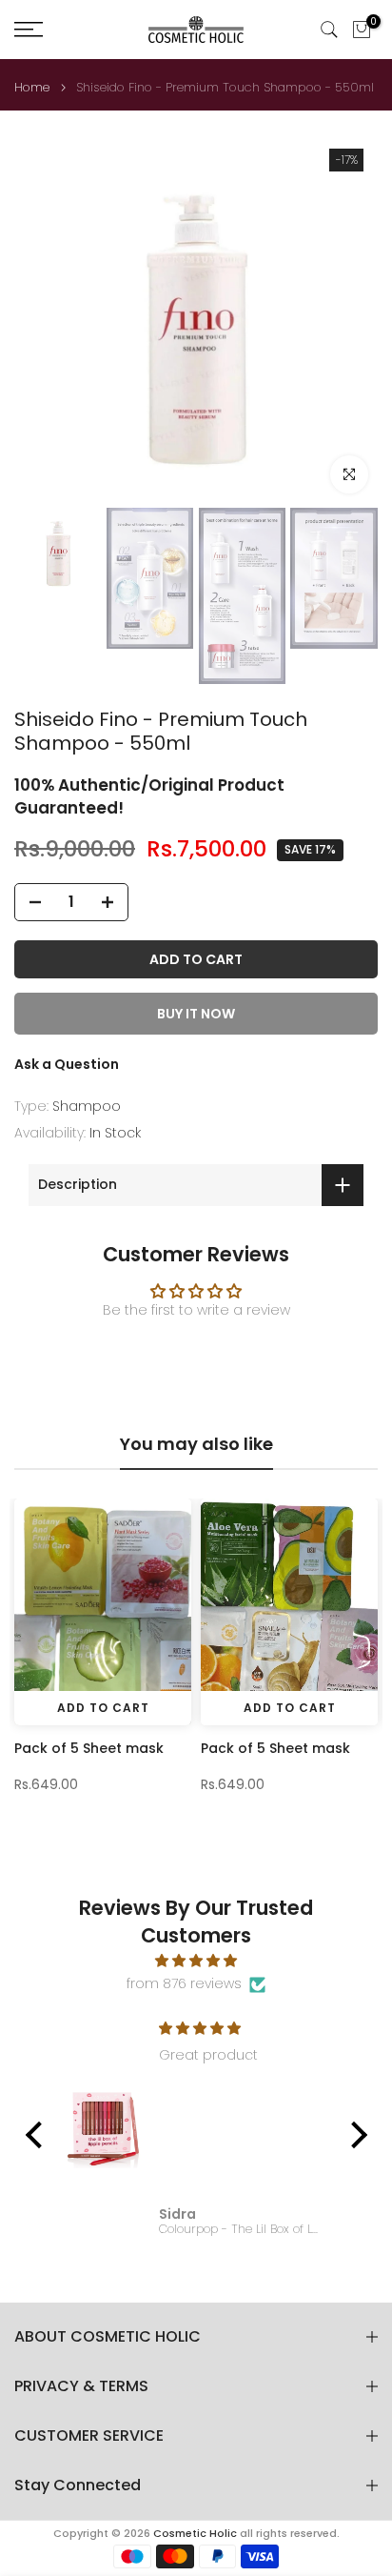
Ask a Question (66, 1064)
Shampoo (86, 1106)
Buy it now (196, 1013)
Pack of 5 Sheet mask (89, 1748)
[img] (196, 1961)
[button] (38, 2135)
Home (31, 87)
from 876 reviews (184, 1983)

- Problem statement: Every word of the material, and none of its pictures, should be set down again.

- Answer area:
Ask a Question (66, 1064)
Shampoo (86, 1106)
Buy it now (196, 1013)
Pack of 5 Sheet mask (89, 1748)
[img] (196, 1961)
[button] (38, 2135)
Home (31, 87)
from 876 reviews (184, 1983)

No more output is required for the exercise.